One of the most iconic pictures of space, the “Pillars of Creation”, has been given an incredible update.
Using NASA’s Hubble Space Telescope, astronomers Jeff Hester and Paul Scowen took this original picture of gas and dust formations in the Eagle Nebula, 7000 light years from Earth:
That was on April 1, 1995. They used Hubble’s Wide Field and Planetary Camera 2, which has a field of view of about 1600 x 1600 pixels, or similar to a 2.5 megapixel digital camera.
There’s actually four separate cameras in the WFPC2, and Hester and Scowen’s image was stitched together from 32 different images.
Now, to celebrate 20 years since their achievement, NASA has released a high-definition version of the image.

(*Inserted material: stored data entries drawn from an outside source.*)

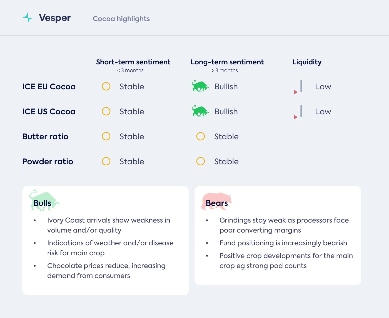
Task: Click the Liquidity column header
Action: pyautogui.click(x=307, y=62)
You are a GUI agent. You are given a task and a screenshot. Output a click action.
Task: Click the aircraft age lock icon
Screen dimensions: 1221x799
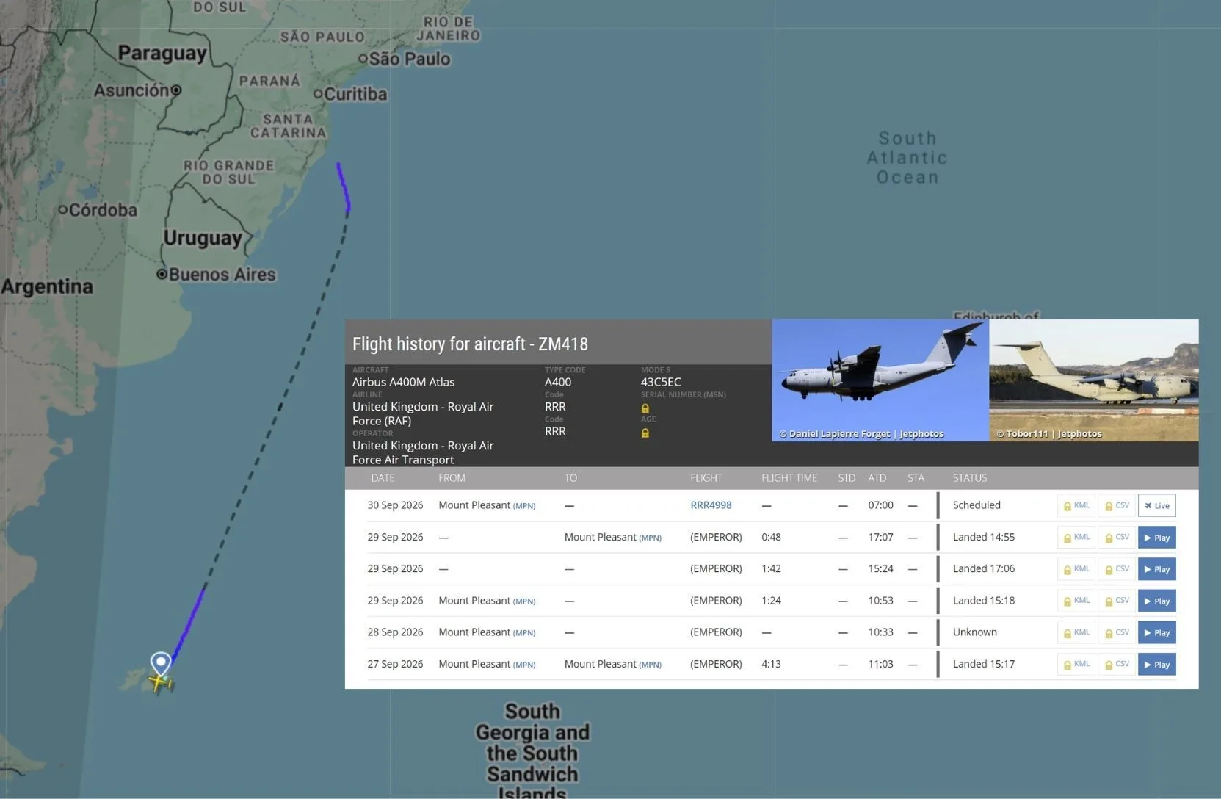(x=645, y=433)
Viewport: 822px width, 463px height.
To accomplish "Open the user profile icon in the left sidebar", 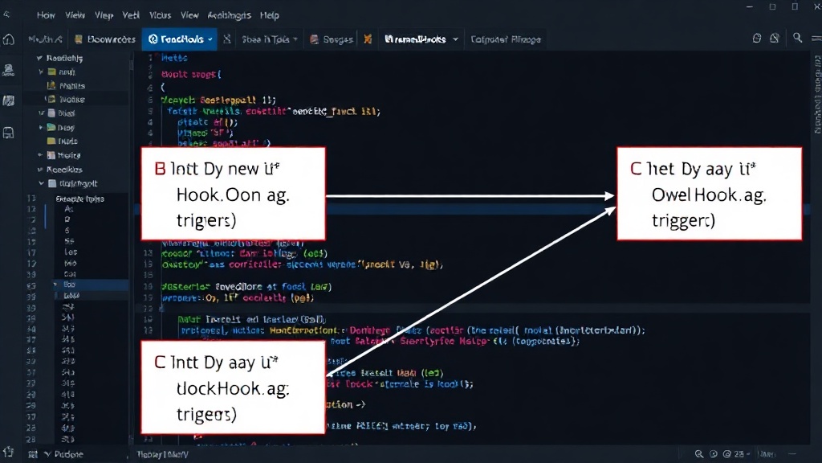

The technicals say because the new image was taken in near-infrared light, which penetrates further into the gas and dust, we get an incredibly in-depth view which even shows newborn stars inside the pillars not seen before.
It’s also just breathtakingly beautiful:
The new images are being unveiled at the American Astronomical Society meeting in Seattle. Scowen, of Arizona State University in Tempe, says you can see the pillars “actively being ablated away before our very eyes”.
A theory proposed in 2011 by a student working for NASA claimed the pillars were actually destroyed 6000 years ago by a nearby supernova, meaning they will disappear from our sight in roughly 1000 years.
While it remains just a theory, the pillars are certainly eroding.
“The ghostly bluish haze around the dense edges of the pillars is material getting heated up and evaporating away into space,” Scowen said.
“We have caught these pillars at a very unique and short-lived moment in their evolution.”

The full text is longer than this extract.